▶ [Stored data]:
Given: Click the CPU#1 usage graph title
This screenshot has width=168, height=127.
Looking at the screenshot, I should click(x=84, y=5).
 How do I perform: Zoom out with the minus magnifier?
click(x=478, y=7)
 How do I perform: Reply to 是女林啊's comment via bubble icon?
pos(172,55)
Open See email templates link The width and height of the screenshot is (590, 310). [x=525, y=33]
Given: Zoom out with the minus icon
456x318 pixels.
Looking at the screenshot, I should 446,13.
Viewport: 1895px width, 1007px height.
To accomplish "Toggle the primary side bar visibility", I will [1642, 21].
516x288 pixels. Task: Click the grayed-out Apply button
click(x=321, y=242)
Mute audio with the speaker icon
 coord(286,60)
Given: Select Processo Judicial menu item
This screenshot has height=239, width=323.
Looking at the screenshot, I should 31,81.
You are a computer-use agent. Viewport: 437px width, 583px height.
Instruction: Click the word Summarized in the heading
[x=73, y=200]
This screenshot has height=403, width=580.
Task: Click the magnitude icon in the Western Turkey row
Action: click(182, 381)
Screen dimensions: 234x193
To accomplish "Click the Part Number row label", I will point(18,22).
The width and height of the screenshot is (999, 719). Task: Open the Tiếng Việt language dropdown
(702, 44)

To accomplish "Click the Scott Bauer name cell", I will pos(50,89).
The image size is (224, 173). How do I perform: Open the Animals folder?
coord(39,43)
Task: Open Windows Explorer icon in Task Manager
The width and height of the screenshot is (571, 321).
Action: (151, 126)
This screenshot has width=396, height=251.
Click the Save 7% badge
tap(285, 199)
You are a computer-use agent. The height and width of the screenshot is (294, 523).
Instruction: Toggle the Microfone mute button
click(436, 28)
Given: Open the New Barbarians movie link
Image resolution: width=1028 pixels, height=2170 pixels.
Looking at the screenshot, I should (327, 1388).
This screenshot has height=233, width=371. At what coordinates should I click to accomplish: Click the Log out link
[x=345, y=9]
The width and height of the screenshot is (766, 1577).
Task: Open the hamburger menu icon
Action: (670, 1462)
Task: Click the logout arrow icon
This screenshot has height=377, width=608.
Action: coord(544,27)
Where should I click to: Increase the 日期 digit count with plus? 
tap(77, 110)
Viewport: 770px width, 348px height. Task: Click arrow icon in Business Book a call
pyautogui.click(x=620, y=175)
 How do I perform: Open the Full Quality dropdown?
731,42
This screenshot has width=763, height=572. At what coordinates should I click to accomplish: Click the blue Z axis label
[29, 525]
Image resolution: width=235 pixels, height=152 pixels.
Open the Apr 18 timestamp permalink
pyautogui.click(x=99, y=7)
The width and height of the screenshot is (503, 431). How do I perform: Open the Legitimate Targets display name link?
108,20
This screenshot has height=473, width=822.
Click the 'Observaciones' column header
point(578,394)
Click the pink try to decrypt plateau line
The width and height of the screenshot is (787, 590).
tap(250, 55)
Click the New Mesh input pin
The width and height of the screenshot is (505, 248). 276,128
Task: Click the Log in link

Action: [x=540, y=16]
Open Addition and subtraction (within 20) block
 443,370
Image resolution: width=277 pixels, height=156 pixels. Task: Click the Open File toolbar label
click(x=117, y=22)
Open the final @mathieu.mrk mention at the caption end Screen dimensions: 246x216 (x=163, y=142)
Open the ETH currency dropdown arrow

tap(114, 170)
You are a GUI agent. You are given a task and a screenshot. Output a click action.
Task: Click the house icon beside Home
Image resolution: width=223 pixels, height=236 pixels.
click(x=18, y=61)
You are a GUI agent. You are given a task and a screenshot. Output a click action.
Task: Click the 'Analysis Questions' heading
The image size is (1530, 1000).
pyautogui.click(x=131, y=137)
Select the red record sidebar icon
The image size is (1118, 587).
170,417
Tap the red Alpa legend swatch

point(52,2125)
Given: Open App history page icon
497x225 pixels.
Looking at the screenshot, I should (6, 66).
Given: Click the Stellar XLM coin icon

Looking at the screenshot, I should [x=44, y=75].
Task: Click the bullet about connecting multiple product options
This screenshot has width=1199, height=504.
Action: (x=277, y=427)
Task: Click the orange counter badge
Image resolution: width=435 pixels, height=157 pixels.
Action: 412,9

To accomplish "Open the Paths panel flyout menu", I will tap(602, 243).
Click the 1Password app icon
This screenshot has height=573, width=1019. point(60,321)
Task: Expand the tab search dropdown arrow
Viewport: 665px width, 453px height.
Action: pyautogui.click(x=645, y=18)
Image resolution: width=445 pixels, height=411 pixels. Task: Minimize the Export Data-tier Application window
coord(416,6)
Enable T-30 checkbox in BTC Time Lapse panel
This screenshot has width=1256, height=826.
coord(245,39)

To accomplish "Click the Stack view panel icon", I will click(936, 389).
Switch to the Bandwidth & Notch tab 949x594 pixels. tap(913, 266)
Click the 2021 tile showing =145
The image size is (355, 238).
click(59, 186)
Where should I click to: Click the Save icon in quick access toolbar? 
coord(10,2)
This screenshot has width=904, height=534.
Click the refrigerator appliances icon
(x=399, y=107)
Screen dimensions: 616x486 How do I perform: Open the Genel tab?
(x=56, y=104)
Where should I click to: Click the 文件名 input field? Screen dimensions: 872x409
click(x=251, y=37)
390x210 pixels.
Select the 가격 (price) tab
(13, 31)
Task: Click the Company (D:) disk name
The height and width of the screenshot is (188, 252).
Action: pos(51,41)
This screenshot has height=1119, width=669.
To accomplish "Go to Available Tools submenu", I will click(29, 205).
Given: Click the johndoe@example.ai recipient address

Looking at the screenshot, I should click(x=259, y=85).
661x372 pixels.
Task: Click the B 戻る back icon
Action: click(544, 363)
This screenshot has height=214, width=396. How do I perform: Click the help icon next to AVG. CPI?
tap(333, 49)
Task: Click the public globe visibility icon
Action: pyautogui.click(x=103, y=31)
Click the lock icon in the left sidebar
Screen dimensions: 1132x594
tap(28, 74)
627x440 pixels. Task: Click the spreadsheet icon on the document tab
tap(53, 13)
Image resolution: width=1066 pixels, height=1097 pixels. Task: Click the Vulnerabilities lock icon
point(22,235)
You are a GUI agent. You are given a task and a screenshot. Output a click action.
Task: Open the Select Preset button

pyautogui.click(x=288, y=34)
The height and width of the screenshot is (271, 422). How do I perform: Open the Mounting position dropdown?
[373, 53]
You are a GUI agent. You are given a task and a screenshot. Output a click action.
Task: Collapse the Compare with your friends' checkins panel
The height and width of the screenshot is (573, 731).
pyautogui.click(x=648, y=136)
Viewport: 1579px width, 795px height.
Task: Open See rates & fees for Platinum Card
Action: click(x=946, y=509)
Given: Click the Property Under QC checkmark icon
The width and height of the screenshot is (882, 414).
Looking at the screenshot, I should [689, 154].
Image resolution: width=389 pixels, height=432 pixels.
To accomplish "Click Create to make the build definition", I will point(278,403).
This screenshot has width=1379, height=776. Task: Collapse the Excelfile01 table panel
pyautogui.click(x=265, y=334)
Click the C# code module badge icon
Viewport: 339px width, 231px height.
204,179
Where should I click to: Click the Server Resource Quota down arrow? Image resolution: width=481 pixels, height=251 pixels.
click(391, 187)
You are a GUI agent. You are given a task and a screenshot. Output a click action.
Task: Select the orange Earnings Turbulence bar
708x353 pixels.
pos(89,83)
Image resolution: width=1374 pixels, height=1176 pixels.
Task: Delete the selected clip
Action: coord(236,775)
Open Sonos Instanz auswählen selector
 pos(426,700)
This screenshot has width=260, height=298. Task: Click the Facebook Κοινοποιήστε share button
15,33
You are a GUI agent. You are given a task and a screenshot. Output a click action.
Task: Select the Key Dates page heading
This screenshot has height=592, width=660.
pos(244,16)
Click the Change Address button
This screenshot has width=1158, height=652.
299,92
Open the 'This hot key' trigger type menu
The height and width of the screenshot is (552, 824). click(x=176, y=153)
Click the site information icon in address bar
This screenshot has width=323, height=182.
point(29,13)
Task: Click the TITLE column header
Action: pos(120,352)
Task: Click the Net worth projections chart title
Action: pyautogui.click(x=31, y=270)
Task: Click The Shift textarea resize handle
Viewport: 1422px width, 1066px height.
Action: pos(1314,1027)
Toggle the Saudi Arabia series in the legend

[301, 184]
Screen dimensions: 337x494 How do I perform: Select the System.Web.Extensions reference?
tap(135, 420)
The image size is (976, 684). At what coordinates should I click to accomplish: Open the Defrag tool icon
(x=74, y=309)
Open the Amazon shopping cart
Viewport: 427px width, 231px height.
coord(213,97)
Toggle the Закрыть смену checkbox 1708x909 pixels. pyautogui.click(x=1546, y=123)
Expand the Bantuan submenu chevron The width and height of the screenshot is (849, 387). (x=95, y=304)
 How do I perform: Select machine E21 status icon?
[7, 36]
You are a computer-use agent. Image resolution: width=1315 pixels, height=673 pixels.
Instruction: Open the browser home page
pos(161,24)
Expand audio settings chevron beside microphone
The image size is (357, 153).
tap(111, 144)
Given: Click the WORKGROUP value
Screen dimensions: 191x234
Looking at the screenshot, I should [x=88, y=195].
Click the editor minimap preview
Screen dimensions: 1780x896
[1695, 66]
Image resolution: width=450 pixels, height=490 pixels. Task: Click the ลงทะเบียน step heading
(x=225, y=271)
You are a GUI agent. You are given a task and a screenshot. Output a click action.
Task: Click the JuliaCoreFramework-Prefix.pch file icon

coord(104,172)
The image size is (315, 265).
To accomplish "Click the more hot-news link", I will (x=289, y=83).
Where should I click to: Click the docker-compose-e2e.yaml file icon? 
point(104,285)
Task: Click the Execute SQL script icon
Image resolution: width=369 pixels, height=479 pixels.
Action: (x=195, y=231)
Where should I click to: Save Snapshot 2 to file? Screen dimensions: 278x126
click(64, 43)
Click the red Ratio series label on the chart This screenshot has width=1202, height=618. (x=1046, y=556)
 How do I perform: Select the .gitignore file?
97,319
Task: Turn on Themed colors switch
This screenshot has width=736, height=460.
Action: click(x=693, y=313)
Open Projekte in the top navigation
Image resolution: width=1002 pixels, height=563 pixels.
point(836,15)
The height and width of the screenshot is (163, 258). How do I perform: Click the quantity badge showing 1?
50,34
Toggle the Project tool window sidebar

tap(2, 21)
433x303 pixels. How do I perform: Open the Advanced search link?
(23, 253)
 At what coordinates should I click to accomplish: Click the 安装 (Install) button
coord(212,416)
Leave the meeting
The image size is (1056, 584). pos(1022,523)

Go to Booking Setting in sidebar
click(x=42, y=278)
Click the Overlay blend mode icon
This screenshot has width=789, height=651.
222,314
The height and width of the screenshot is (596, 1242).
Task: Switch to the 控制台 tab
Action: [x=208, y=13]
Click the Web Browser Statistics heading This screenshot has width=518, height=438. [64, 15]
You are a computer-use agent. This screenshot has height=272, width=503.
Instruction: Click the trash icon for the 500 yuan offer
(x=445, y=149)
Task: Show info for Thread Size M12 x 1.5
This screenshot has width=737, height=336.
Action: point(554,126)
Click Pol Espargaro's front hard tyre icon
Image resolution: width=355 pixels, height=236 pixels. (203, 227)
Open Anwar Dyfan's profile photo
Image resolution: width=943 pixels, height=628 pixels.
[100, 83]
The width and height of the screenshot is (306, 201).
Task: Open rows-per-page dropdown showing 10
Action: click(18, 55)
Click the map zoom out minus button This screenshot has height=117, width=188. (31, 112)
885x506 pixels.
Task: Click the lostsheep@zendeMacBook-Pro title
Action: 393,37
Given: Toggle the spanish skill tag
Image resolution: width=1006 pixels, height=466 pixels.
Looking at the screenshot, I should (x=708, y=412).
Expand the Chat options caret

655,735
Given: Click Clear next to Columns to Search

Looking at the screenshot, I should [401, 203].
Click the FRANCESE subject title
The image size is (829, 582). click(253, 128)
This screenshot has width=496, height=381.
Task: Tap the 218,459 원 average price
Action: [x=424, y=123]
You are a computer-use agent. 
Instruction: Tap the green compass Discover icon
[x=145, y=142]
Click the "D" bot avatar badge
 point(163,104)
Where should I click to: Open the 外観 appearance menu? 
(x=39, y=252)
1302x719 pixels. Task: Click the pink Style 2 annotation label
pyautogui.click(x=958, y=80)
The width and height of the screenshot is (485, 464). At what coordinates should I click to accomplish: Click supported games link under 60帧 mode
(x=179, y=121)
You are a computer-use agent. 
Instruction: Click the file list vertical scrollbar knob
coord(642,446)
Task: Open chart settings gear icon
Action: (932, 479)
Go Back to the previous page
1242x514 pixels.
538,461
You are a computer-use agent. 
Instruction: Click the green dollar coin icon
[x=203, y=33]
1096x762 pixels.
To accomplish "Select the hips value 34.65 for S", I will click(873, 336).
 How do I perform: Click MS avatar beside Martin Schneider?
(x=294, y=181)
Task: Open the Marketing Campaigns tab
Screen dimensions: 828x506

▶ [Exercise details]: Repeat the entries verbatim through the line with "Viewport: 1895px width, 1007px height.".

▶ [Reply]:
Given: Click the CPU#1 usage graph title
This screenshot has width=168, height=127.
Looking at the screenshot, I should click(x=84, y=5).
 How do I perform: Zoom out with the minus magnifier?
click(x=478, y=7)
 How do I perform: Reply to 是女林啊's comment via bubble icon?
pos(172,55)
Open See email templates link The width and height of the screenshot is (590, 310). [x=525, y=33]
Given: Zoom out with the minus icon
456x318 pixels.
Looking at the screenshot, I should 446,13.
Viewport: 1895px width, 1007px height.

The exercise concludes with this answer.